DOCUMENT SECTION:
▽

# The day my father broke.   694 words



## Plasticweld (Oct 30, 2014)

The day my father broke. by Bob Brown

It is early morning, spring time and warm enough for short sleeve shirts.  My stout German Grandmother is feeding us.  She is in the kitchen making more Cream of Wheat.  I am busy, stirring in _way too much_ brown sugar, big clumps that turn the Cream of Wheat brown as I stir it in.  I am in the middle of this process when my parents arrive home.  I did not pay to much attention; lately there have been all sorts of odd hours kept by my parents.  My father trailed my mother, shoulders slumped.  My mother was in a fast walk, hurrying to get to the door.  I watched this from the dining room window.  My father was in no hurry; it seemed as though he did not even want to come in.   My Grandmother already seemed to know what was going on.  She met my mother halfway across the kitchen, they hugged for a long time.  My dad came in and stood by the door.  He looked at my mother and grandmother hugging, and then down at his feet.  He remained silent almost sullen, while my grandmother comforted my mother.  My grandma was tough, maybe it was an inner strength or maybe it was because she had to be.  She was one of those types of people you could always count on.  I don’t think my father really liked her but accepted her for who she was.  There was tension in the air and I had no idea why.

We are piled into the 63 Chevy Station wagon.  My younger brother Tom, who is six, and my brother Dave who is four, are in the back seat.  My father is sullen, never much of a talker even in the best of times; this morning there is a dark cloud hanging over him.  He fiddles with the controls, staring ahead as if he sees something in the distance.  I have no idea what he’s looking at; I see just our barn that looms ahead of us. 

He speaks slowly, in measured beats, “Your sister died this morning...”  He said no more.  He did not cry, he didn’t do anything… except stare at the barn.  

My brother Tom speaks up from the back seat in a pleading voice, “Are you sure?”

“Yes...” Was his only response.

△

REQUIRED WORK:
A: Return the passage of the forum story about the day a father broke, starting with "We are piled" and going on through "at the barn.".
B: Resume the forum story about the day a father broke, picking up right after its last sentence.

SUPPLIED MATERIAL:
▽

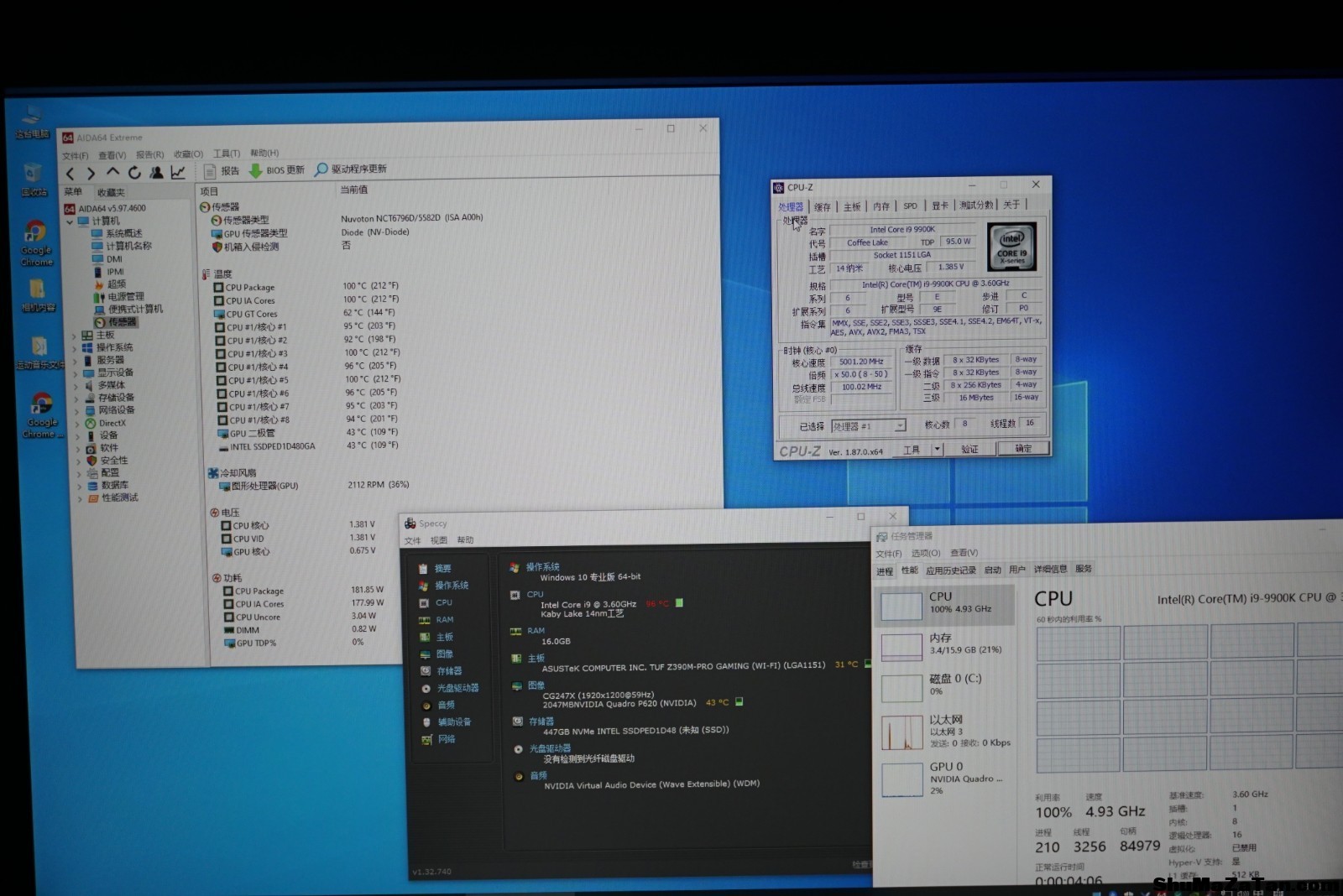Click the BIOS 更新 toolbar button
Viewport: 1343px width, 896px height.
277,170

△

RESULTS BY TASK:
A:
We are piled into the 63 Chevy Station wagon.  My younger brother Tom, who is six, and my brother Dave who is four, are in the back seat.  My father is sullen, never much of a talker even in the best of times; this morning there is a dark cloud hanging over him.  He fiddles with the controls, staring ahead as if he sees something in the distance.  I have no idea what he’s looking at; I see just our barn that looms ahead of us. 

He speaks slowly, in measured beats, “Your sister died this morning...”  He said no more.  He did not cry, he didn’t do anything… except stare at the barn.

B:
We drove in silence, to my god mother’s house. Three small boys and one heartbroken father, none of us knowing what to say or how to say it.  Nobody cried, nobody talked.  Three small boys looked to their father for a hint as to how to handle this.  We did not get one, not on this day or at any other.  We would spend the next few days there, in a fog. They made all of the funeral arrangements and held the funeral; we did not go to the funeral.  When it was over, we came back to a house that was missing a sister. 

 Christine was 9 and died of Aplastic anemia.   Her room was closed up, her things were left just as she had left them.  My room was across from hers.  The door to her room had been shut tight and never opened, it was a sacred place that was off limits to us.   For a long time after that… for many years;  I was confronted by that door in the morning, as I headed down the stairs.  The morning sun would shine under her door, making it appear as though she was up and had turned on the light.  There were many times I had the urge to call out her name, yet never did.   That little sliver of brilliant sun light somehow connected me to my sister, it was a small thing, it was private and it was mine.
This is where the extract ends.